Our friend the ranger took the man aside, and evidently asked him to leave; the boat sailed less than an hour later.

At noon a group of us decided to paddle over to Manchester dock to see what kind of water/ice cream options were available to us on that shore (Butterfinger bars and Aquafina); back in camp we met up with Deane and Erika, who’d traveled many miles south along the peninsula until they found more gas for our stoves. Some swimming took place, some naps, some lunches of sandwiches, some drinks of filtered water. Some catch with two of the Puppies and Deane, for at least 45 minutes, waist deep in the 45 degree water.

In the late afternoon, Laura, Sonja, Deane, Erika, the Puppies and I all decided to walk the long southern route around the island to get some ice cream and see the sights. The one thing about kayaking is that your legs are pretty much useless except as ballast and a little for stability, but they don’t get to work much (except in this kind of kayak, which we didn’t have). I generally find that I need to run, really run, for at least a little bit as soon as I’m on land.
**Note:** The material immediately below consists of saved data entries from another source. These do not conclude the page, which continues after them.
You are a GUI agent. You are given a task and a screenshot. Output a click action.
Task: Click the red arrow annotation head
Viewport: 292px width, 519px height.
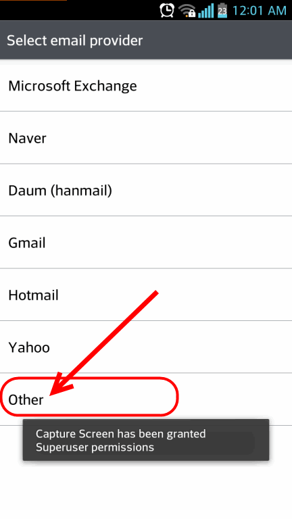(62, 384)
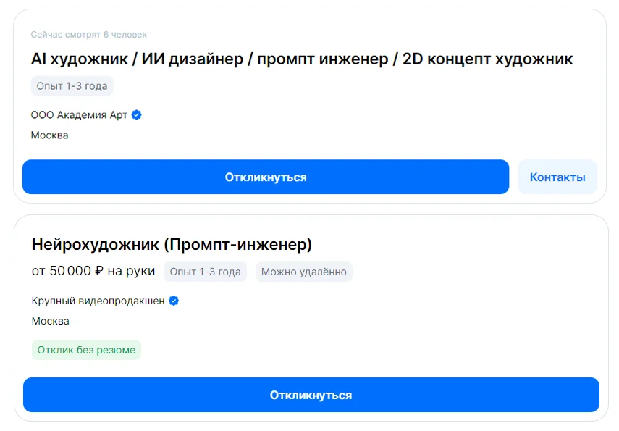619x431 pixels.
Task: Open the Нейрохудожник (Промпт-инженер) vacancy title
Action: tap(171, 245)
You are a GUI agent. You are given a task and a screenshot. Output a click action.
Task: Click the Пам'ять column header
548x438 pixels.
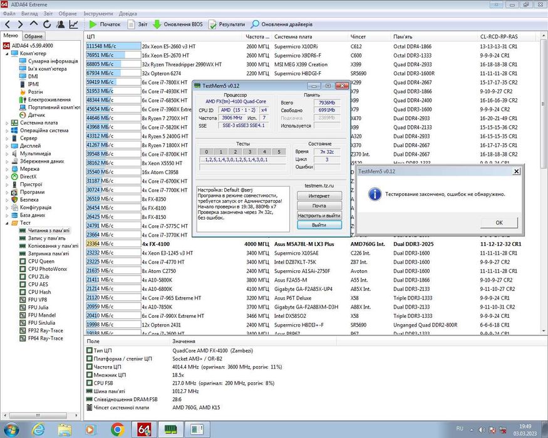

So the long (3.3 miles total) loop trail is perfect.

On the way home, after we’d drunk them out of fresh strawberry milkshakes and I’d enjoyed—very, very much I will say—my chocolate rootbeer float, we took turns “skipping” each other, to everyone’s entertainment.

This is something Ian and I discovered in late winter when we had an urge for ice cream and decided to walk rather than drive down to Fremont. Walking took too long, so we started to skip, and then we had a brilliant idea. Basically, two people start skipping arm in arm. On a particular skip, pre-arranged or not, the person whose arm is below flings the person whose arm is above straight up while skipping up. The result is an unexpected loss of gravity for the person who’s being flung, which is hysterically funny. The problem with doing this with only two people is that the flungee is inevitably flung a little to the side. Generally, this isn’t too much of a problem; when I introduced Deane to the concept, I managed to launch him only enough to lift him a little and surprise him into schoolgirl giggles. When he returned the favor, however, he launched me so hard I flew into the scrub on the side of the path (which surprised me, and then him, into hearty guffaws). Having one person on either side, though, you get more lift and more stability. And so, everyone was skipped, and we arrived back in camp breathless and laughing and all talking at once to everyone who was already there.

“Wait, you guys,” said Mia, breaking in. “There’s something going on down the beach—some people just came up in a ski boat and they’re calling for help. Someone passed out or something?”

I gazed down the beach and my heart did a little flip. Sure enough, the activity of the multitudes of other campers who’d come to stay throughout the weekend, living up to kayak man’s predictions of a full campground, was tinged a frantic yellow. I started down the beach, just behind Laura who called out “I know CPR! I’m certified in CPR!”. We waved the ski boat in toward shore and started out to it. “Do you want me to come?” I asked Laura. “Yes,” she replied.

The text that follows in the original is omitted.